# berechnung mehrwertsteuer in tabelle



## c_83 (6. Dezember 2007)

hallo, ich möchte in einer tabelle, in der ich ein angebot berechnet habe (netto preise) noch die funktion hinzufügen, die die mehrwertsteuer von 19% aufschlägt.  berechnet werden soll dise immer in der jeweils letzten  zelle einer spalte für die vorletzte zelle (also der darüberstehenden). . der preis ist natürlich variabel, genauso die anzahl der zeilen. leider habe ich nur fragmentarisch etwas gefunden, das das eventuell ermöglichen könnte. da ich noch relativ neu auf diesem gebiet bint, wäre es echt toll, wenn  mimir jemand weiterhelfen könnte. der was ich gefunden habe lautet: [


Preis = 20 'DM
MWST = 15  '%
Rechnung = ProzentAdd(Preis, MWST) 'ergibt 23


wie kann ich das jetzt am besten auf mein problem anwenden?


----------



## ronaldh (6. Dezember 2007)

Ich verstehe nicht, was Du willst, oder was Dein Problem ist.
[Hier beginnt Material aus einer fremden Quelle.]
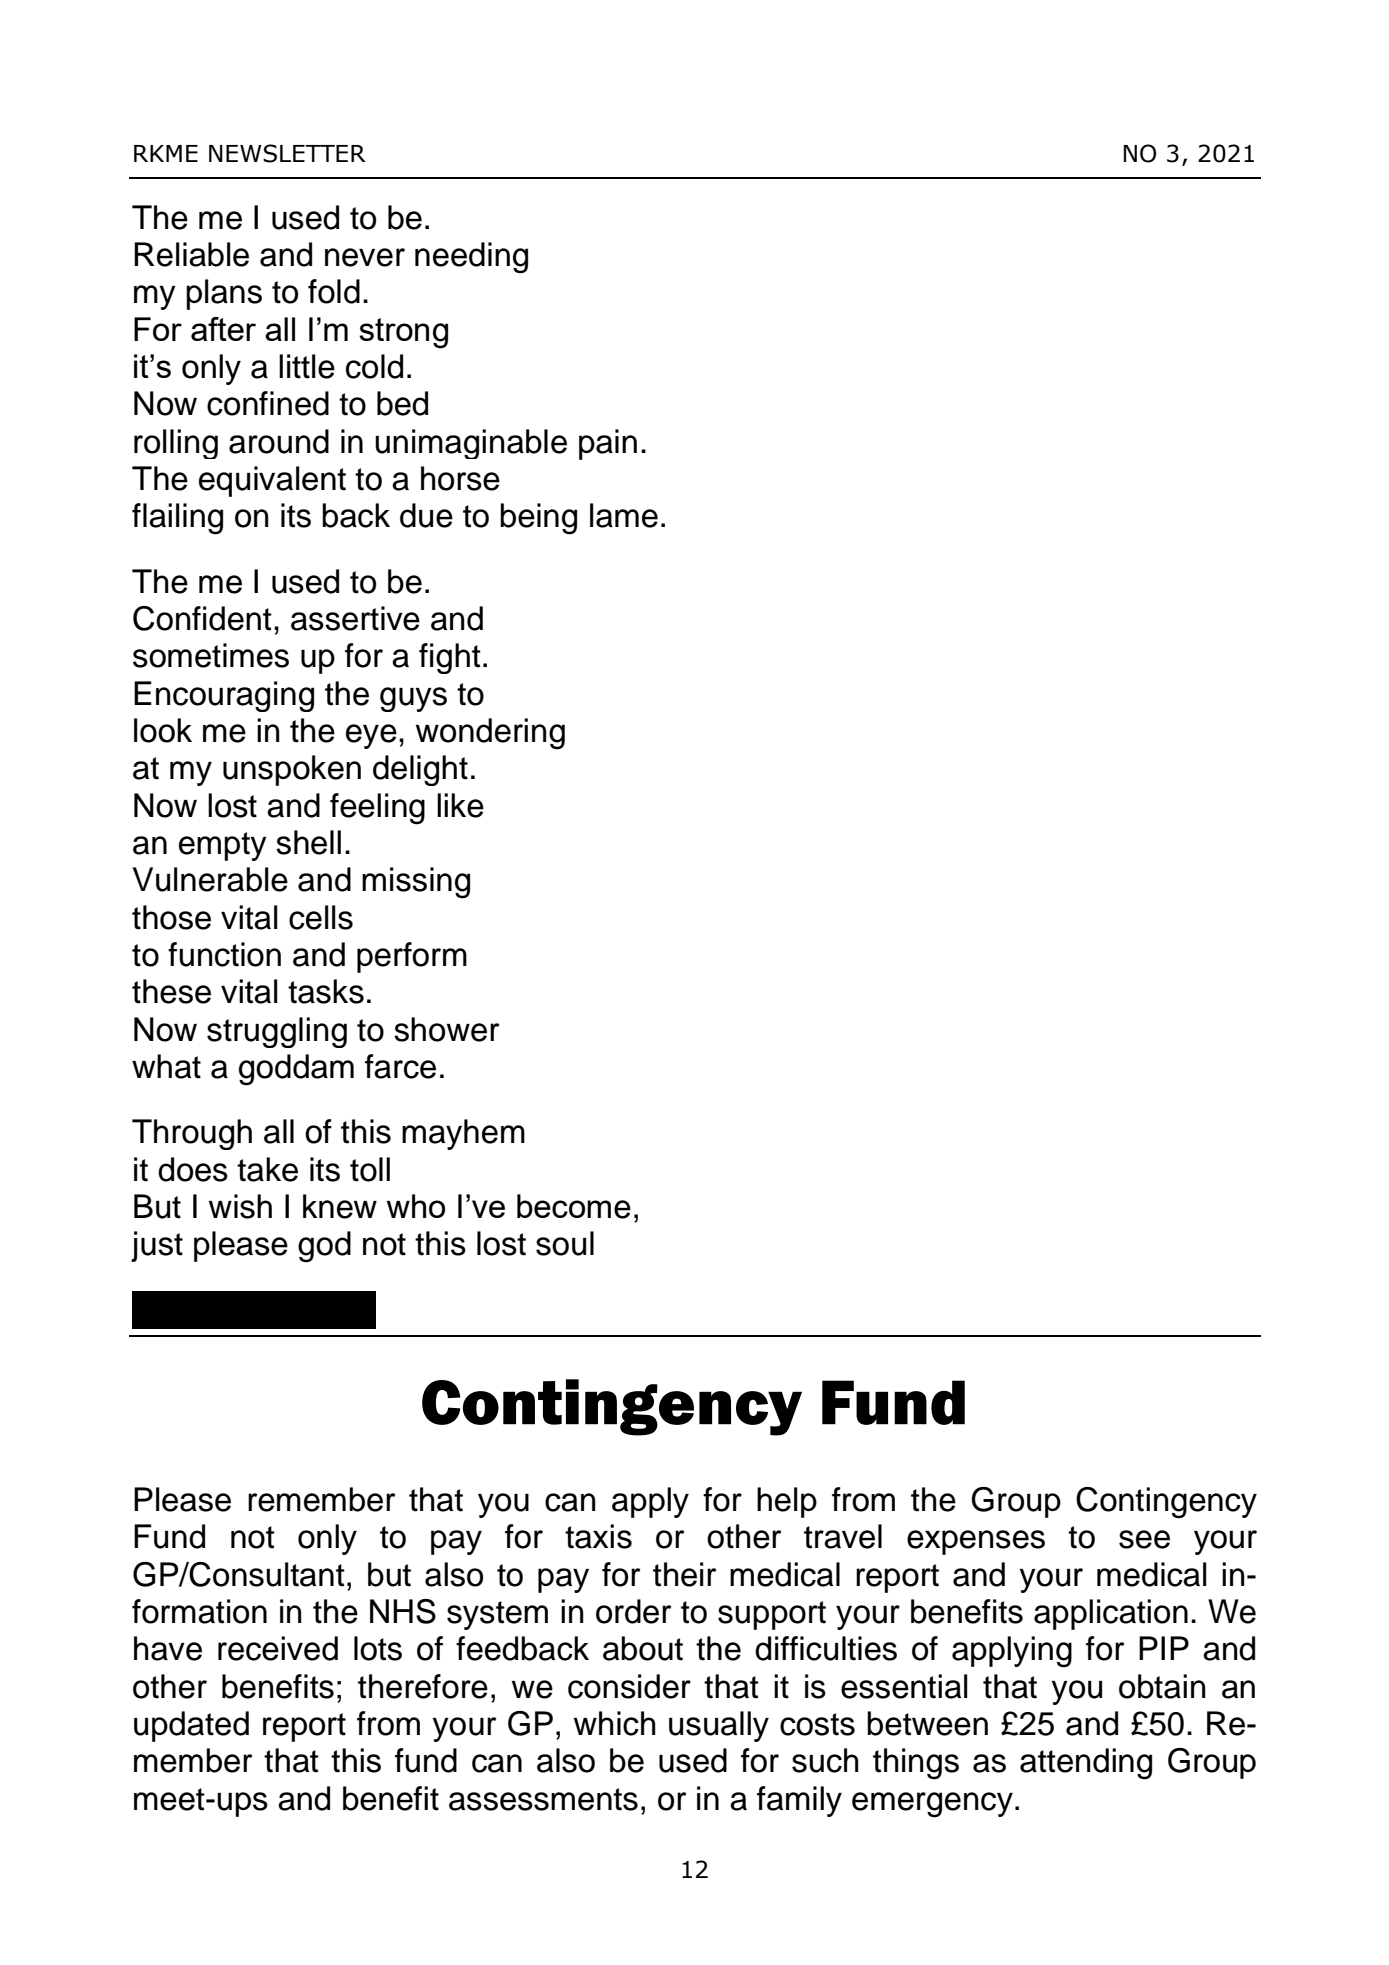  What do you see at coordinates (287, 153) in the image?
I see `NEWSLETTER` at bounding box center [287, 153].
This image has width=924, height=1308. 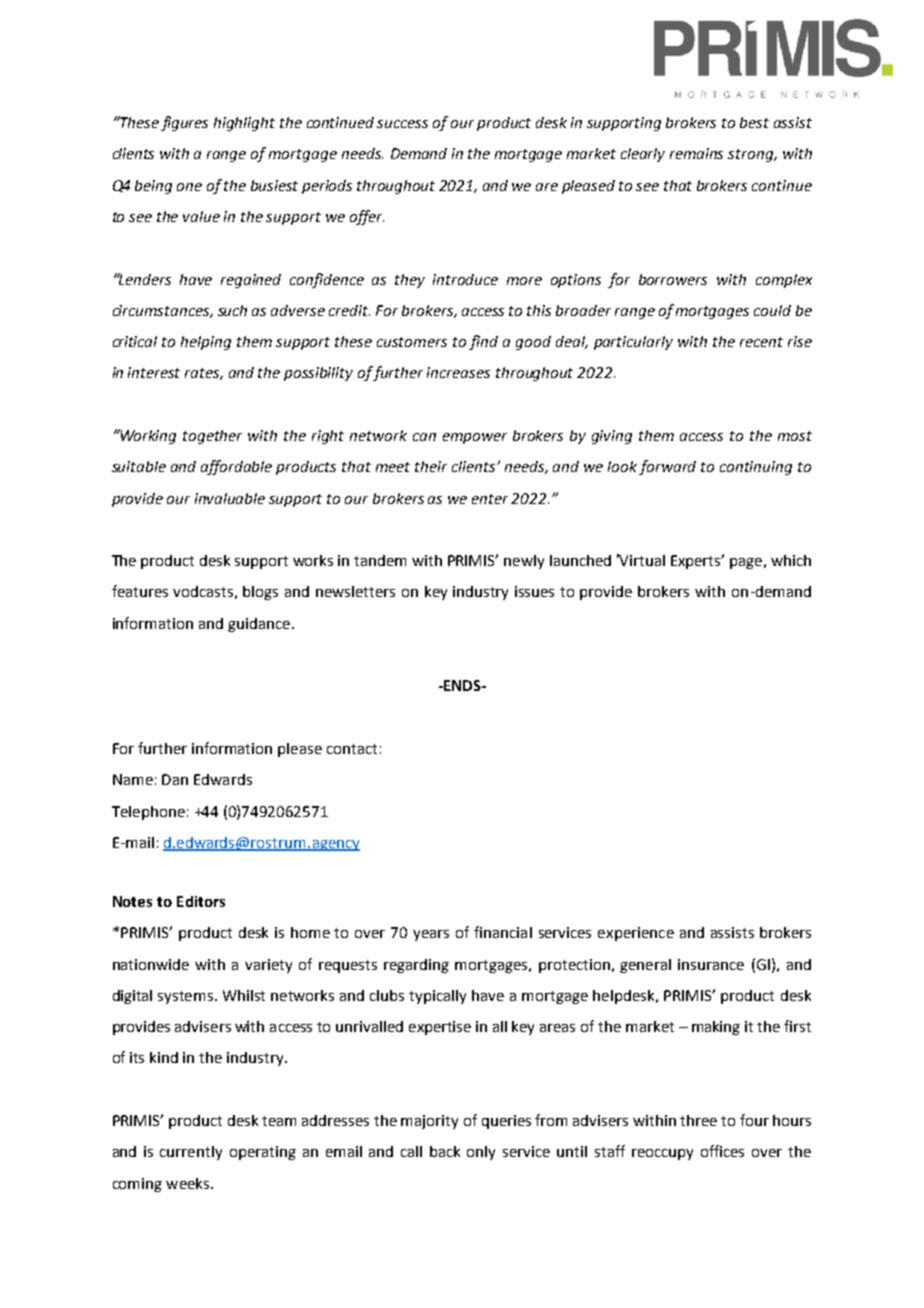 What do you see at coordinates (402, 124) in the image?
I see `success` at bounding box center [402, 124].
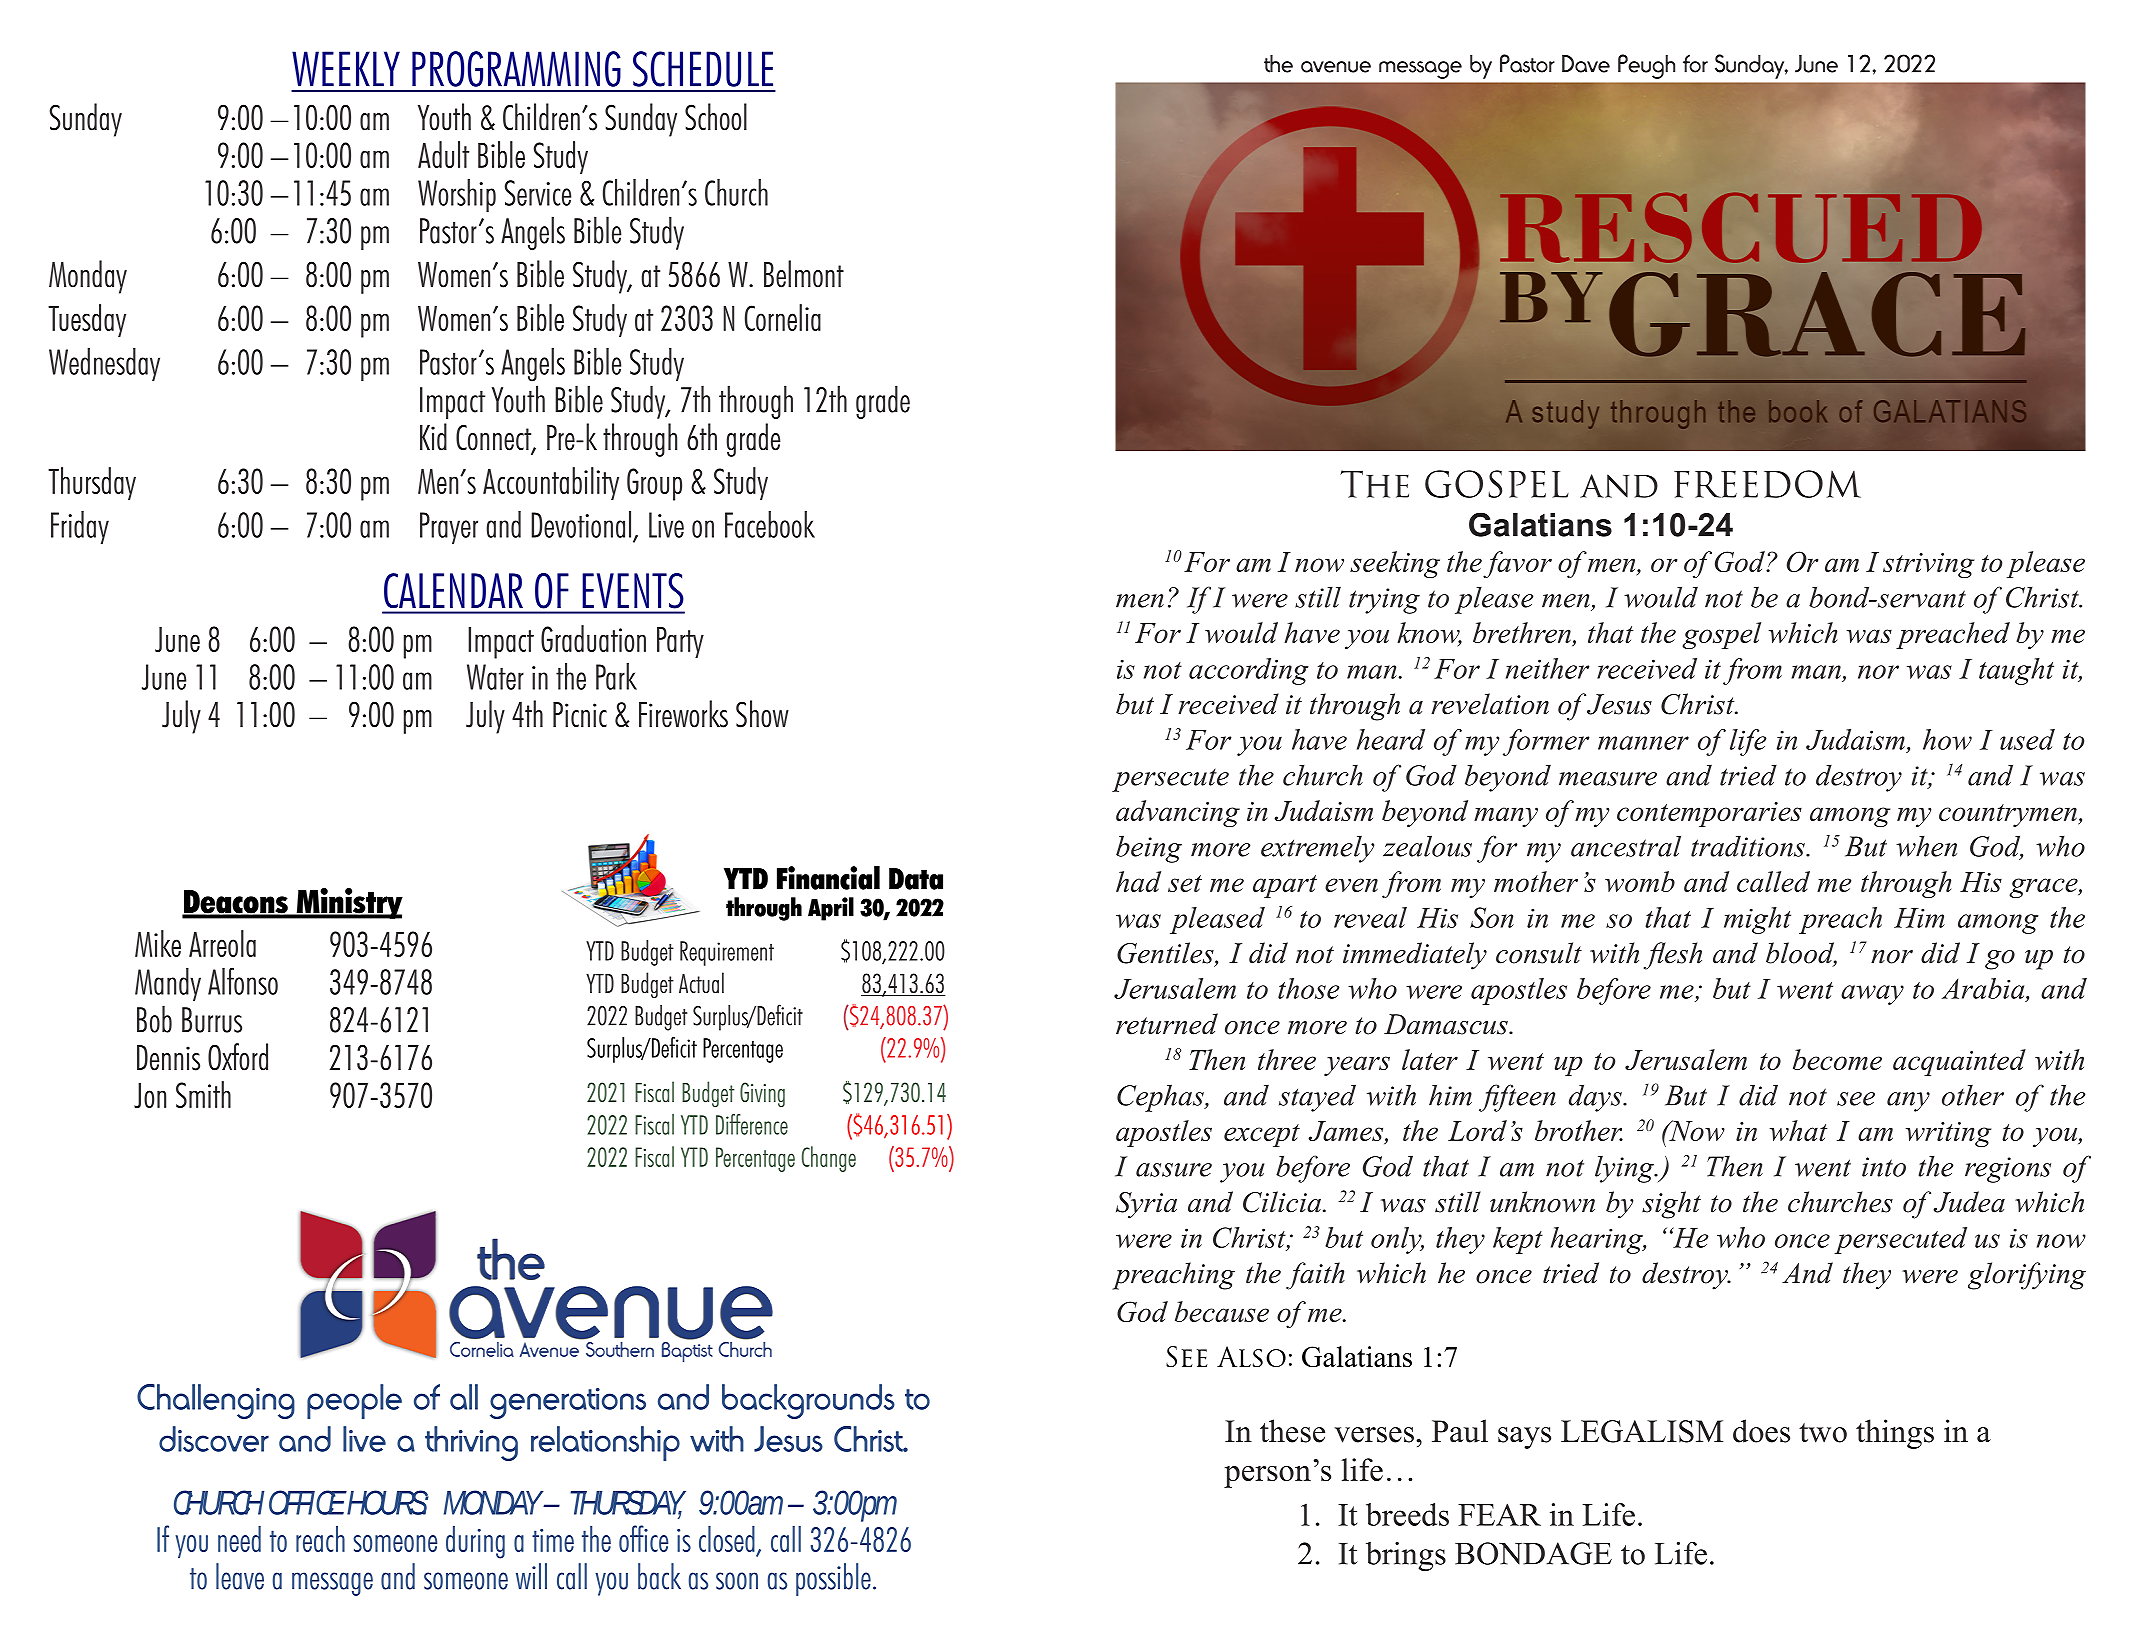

Das liegt vielleicht auch daran, dass Du ohne Groß-/Kleinschreibung, Zeichensetzung etwas hingeschrieben hast, was so kaum zu entziffern ist.

rh


----------



## ronaldh (6. Dezember 2007)

Ich verstehe nicht, was Du willst, oder was Dein Problem ist. Das liegt vielleicht auch daran, dass Du ohne Groß-/Kleinschreibung, Zeichensetzung etwas hingeschrieben hast, was so kaum zu entziffern ist.

rh


----------